⟨

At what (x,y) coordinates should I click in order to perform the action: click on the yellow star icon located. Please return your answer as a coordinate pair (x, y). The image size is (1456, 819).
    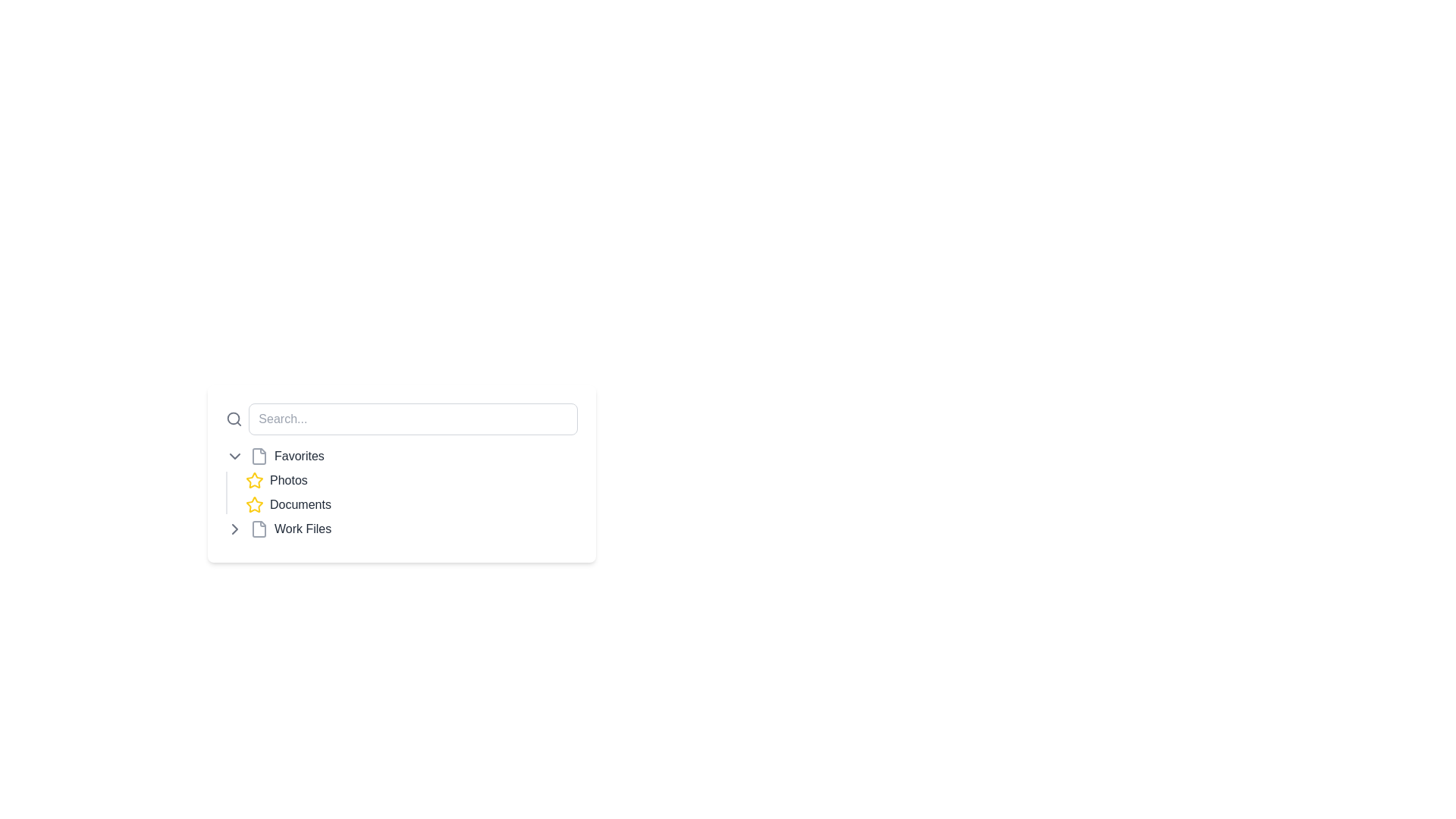
    Looking at the image, I should click on (255, 480).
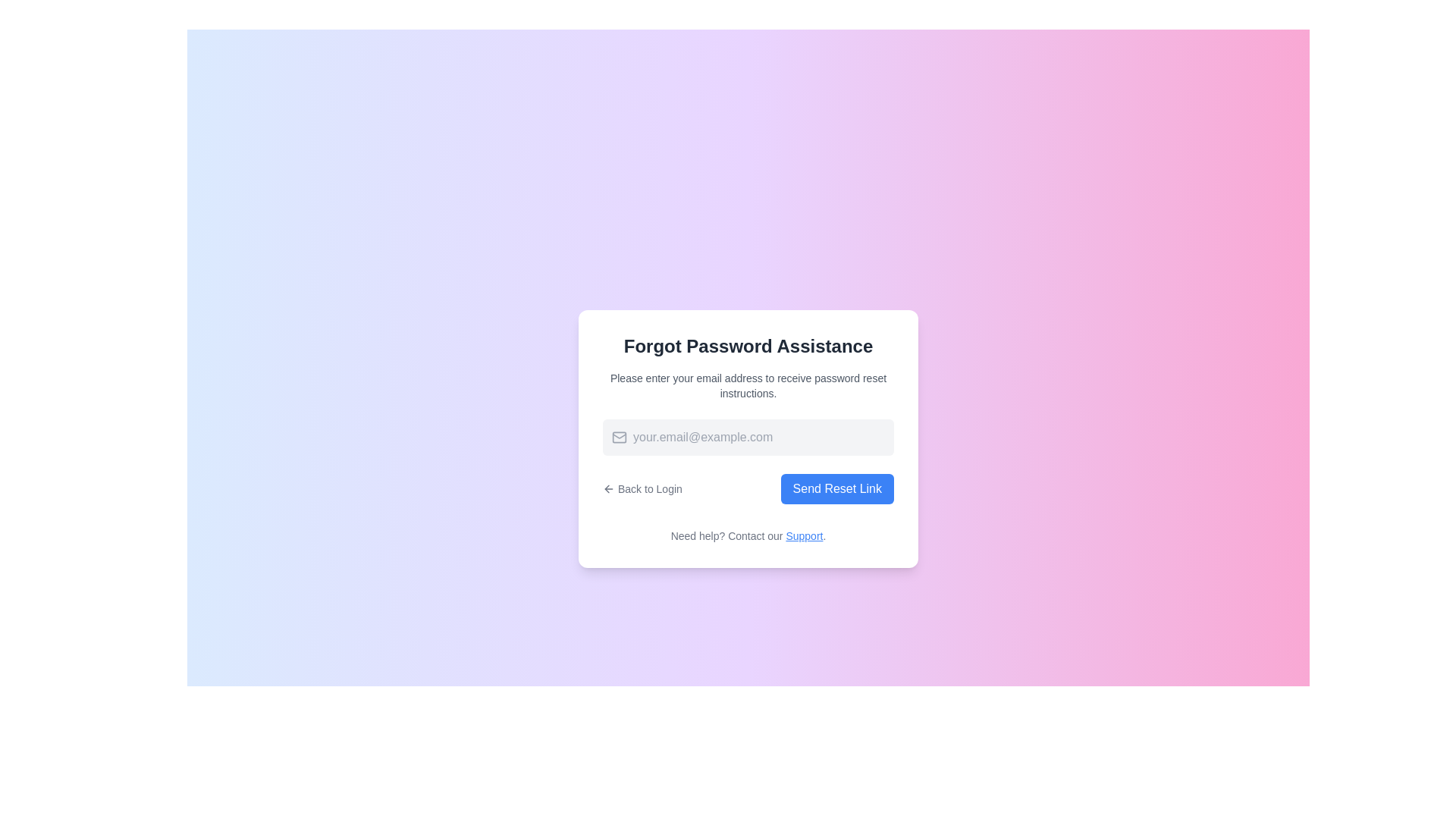 The width and height of the screenshot is (1456, 819). What do you see at coordinates (748, 535) in the screenshot?
I see `the hyperlink text located at the bottom of the 'Forgot Password Assistance' card` at bounding box center [748, 535].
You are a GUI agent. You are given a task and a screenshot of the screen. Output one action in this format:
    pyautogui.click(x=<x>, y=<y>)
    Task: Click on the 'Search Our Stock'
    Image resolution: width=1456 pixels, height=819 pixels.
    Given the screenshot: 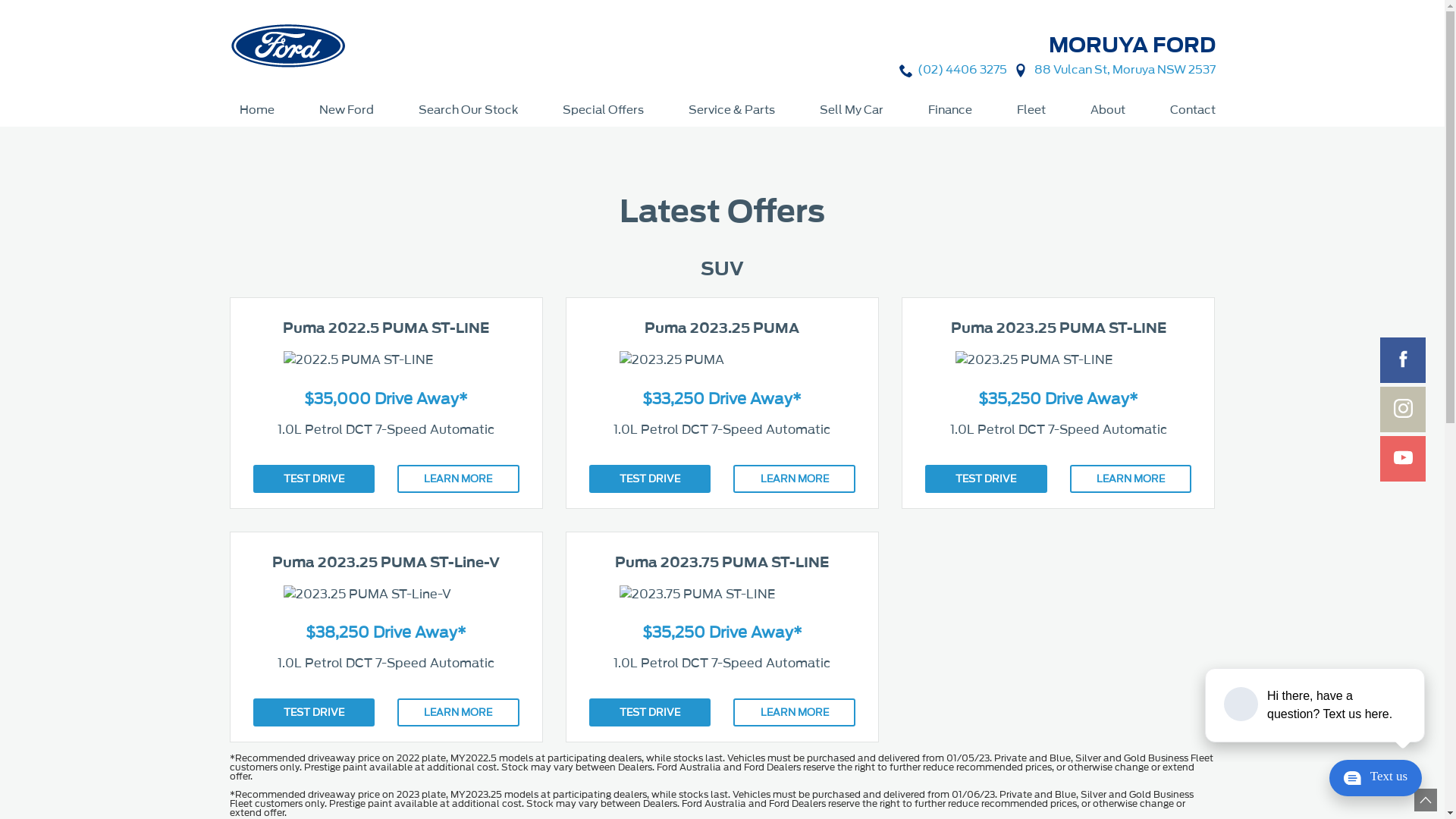 What is the action you would take?
    pyautogui.click(x=466, y=109)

⟩

▸ **PROMPT**
Reproduce the material from its start down through the line containing "center [748, 535].", swapping "yellow star icon" for "gold star icon" and leaving everything else unchanged. Omit the pictures.

▸ **SOLUTION TO THIS PROBLEM**
At what (x,y) coordinates should I click in order to perform the action: click on the gold star icon located. Please return your answer as a coordinate pair (x, y). The image size is (1456, 819).
    Looking at the image, I should click on (255, 480).
 The width and height of the screenshot is (1456, 819). What do you see at coordinates (748, 535) in the screenshot?
I see `the hyperlink text located at the bottom of the 'Forgot Password Assistance' card` at bounding box center [748, 535].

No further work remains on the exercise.